Sunday, November 22, 2009

Giono, Himelstein, Shelden, Wilson, Kilcullen

Since my last post,I've read an issue of Gentleman's Quarterly, OK Magazine, The New Scientist and Eclectic Reading.

I have also read the first three volumes of Jean Giono's novels, which are in chronological order, and his essays, journal, and short stories. I found his essays and journal of little interest, except for his pacifist essays and his impressions of the Liberation of France. He does break out into short plays and embryonic film scenarios, in the middle of essays, which shows a certain freedom about forms. I found his early novels and his short stories or novella also to be of little interest, but his latter novels are much more interesting, more gripping and more lively.
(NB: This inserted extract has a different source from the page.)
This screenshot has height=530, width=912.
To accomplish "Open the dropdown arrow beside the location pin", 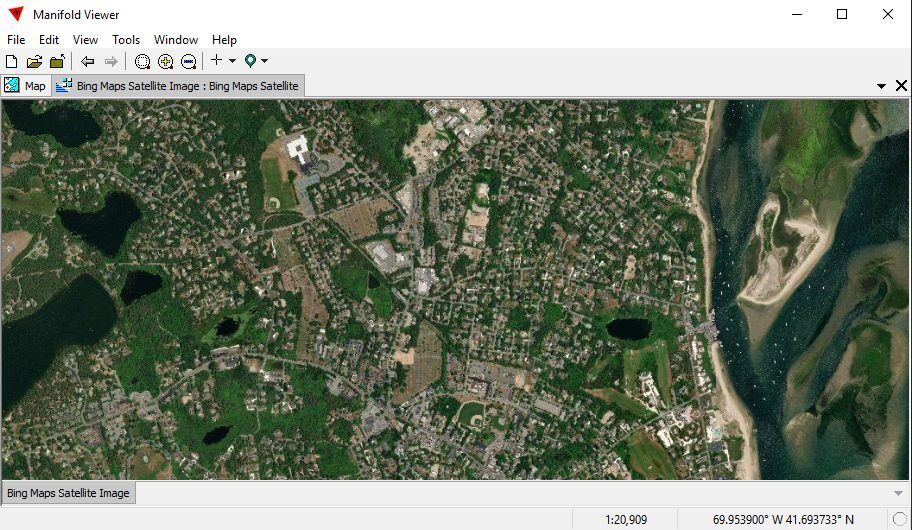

I had to order the last 3 volumes of the complete novels from inter library loan, and I now look forward to reading them, as opposed to a chore.

I also read three biographies, two literary and one popular. I read a biography of George Orwell, by Michael Shelden, which I found both sad and interesting, and a biography of Siegfried Sassoon through the end of World War I, by Jean Moorcroft Wilson, which was incredibly detailed for his youth and somehow quite superficial for the crucial war years. I also read a biography of Smirnoff, the vodka maker, by Linda Himelstein, which was not very interesting because it was in a journalistic style.

Finally, I also read David Kilcullen's Accidental Guerrilla. This book, about a new kind of counterinsurgency and what to do about it, is going to be read by a lot of people. It is written in accessible language, and it proposes quite a simple change to the way of thinking about insurgency. I'm not sure it will make much difference, however. I have my own competing theory, that this about strong-side versus weak-side strategy, and if I am correct, then my criticism of Kilcullen is valid. However, the chances of my work attracting any attention at all, since I have no experience in military counterinsurgency, are very low.